Answers the question: "Was my sample large enough to detect the effect I observed?" Computes the minimum detectable effect (MDE) for a two-sample proportion test at the given power level. If observed_effect is provided and falls below the MDE, a warning is included.

Returns a PowerAnalysis with sample_size, mde, power, alpha, and an optional warning string.

from latent.stats import post_hoc_power

result = post_hoc_power(sample_size=100, observed_effect=0.03, baseline_rate=0.80)
print(f"MDE at 80% power: {result.mde:.3f}")
if result.warning:
    print(f"Warning: {result.warning}")
# MDE at 80% power: 0.157
# Warning: Observed effect (0.030) is smaller than the minimum detectable effect
#   (0.157) at 80% power. The study is underpowered to detect this effect size.

Post-hoc power is for planning, not interpreting

A non-significant result with low power does not confirm the null. Use the MDE to plan your next eval's sample size: if you need to detect a 5% difference, you need enough samples for mde <= 0.05.


Effect Sizes

Effect sizes quantify the magnitude of a difference, independent of sample size. Always report them alongside p-values.

cohens_d(scores_a, scores_b) -> float

Standardized mean difference using pooled standard deviation. Positive values mean B > A.

Magnitude Cohen's d
Small 0.2
Medium 0.5
Large 0.8
from latent.stats import cohens_d

d = cohens_d(model_a_scores, model_b_scores)
print(f"Cohen's d: {d:.2f}")  # e.g. 0.45 = medium effect

odds_ratio(a_success, a_total, b_success, b_total) -> float

Odds ratio for binary outcomes. Values > 1 mean B has higher odds of success. Includes a 0.5 continuity correction to handle zero cells.

from latent.stats import odds_ratio

# Model A: 85/100 pass, Model B: 92/100 pass
or_val = odds_ratio(85, 100, 92, 100)
print(f"Odds ratio: {or_val:.2f}")  # B has ~2x the odds of passing

risk_ratio(a_success, a_total, b_success, b_total) -> float

Relative risk for binary outcomes. Values > 1 mean B has a higher success rate. More interpretable than odds ratio when the base rate is not rare.

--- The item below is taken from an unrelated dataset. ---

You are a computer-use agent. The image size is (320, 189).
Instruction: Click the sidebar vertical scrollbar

from latent.stats import risk_ratio

rr = risk_ratio(85, 100, 92, 100)
print(f"Risk ratio: {rr:.2f}")  # B's pass rate is 1.08x A's

common_language_effect_size(scores_a, scores_b) -> float

The probability that a randomly drawn score from B exceeds a randomly drawn score from A. Returns a value in [0, 1] where 0.5 means no difference. Easy to explain to non-statisticians.

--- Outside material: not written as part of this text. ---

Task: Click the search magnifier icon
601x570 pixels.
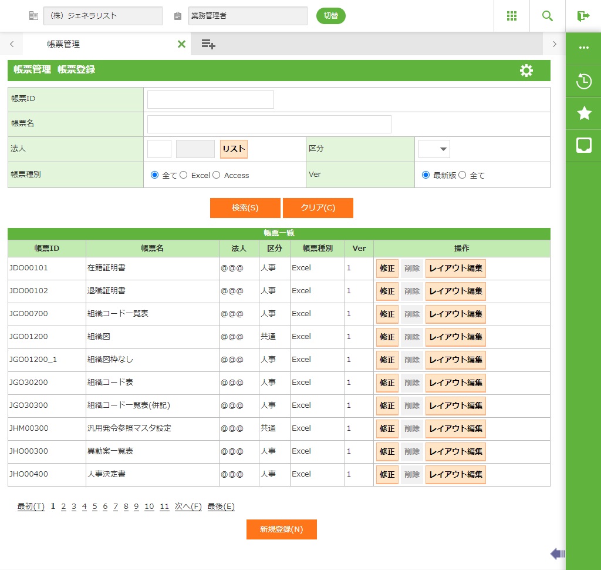Action: 548,16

from latent.stats import common_language_effect_size

cles = common_language_effect_size(model_a_scores, model_b_scores)
print(f"P(B > A): {cles:.0%}")  # e.g. "68% of the time, B beats A"

Which effect size to use

Scenario Effect size Why
Continuous scores, two systems Cohen's d Standard, widely understood
Binary outcomes, moderate rates Risk ratio Intuitive ("B is 1.2x more likely to pass")
Binary outcomes, rare events Odds ratio Stable when base rate is very low
Explaining to stakeholders Common language (CLES) "B beats A X% of the time"

Method Selection Guide

Choosing the right method depends on your sample size, metric type, and what you need to report.

Situation Recommended method Function
Continuous metric, n >= 50 Bootstrap BCa (default) bootstrap_ci
Continuous metric, n >= 20 Bootstrap BCa bootstrap_ci
Comparing two systems, n >= 50 Paired bootstrap paired_bootstrap_ci
Comparing two systems, n < 50 Permutation test permutation_test
Binary proportion (pass/fail) Wilson score interval wilson_ci
Binary, small sample, have priors Bayesian beta-binomial beta_binomial_posterior
Was my sample big enough? Post-hoc power analysis post_hoc_power

Rules of thumb

  1. Always report effect sizes alongside p-values. A significant p-value with a tiny effect size is not actionable.
  2. Bootstrap BCa is the default -- it handles skewed distributions and works for any statistic (mean, median, quantiles, custom).
  3. Use permutation tests for small n -- below 50 samples, bootstrap CIs can have poor coverage.
  4. Use Wilson for binary metrics -- the normal approximation fails near 0% and 100%.
  5. Use Bayesian when you have prior information -- especially for small samples where the prior meaningfully regularizes the estimate.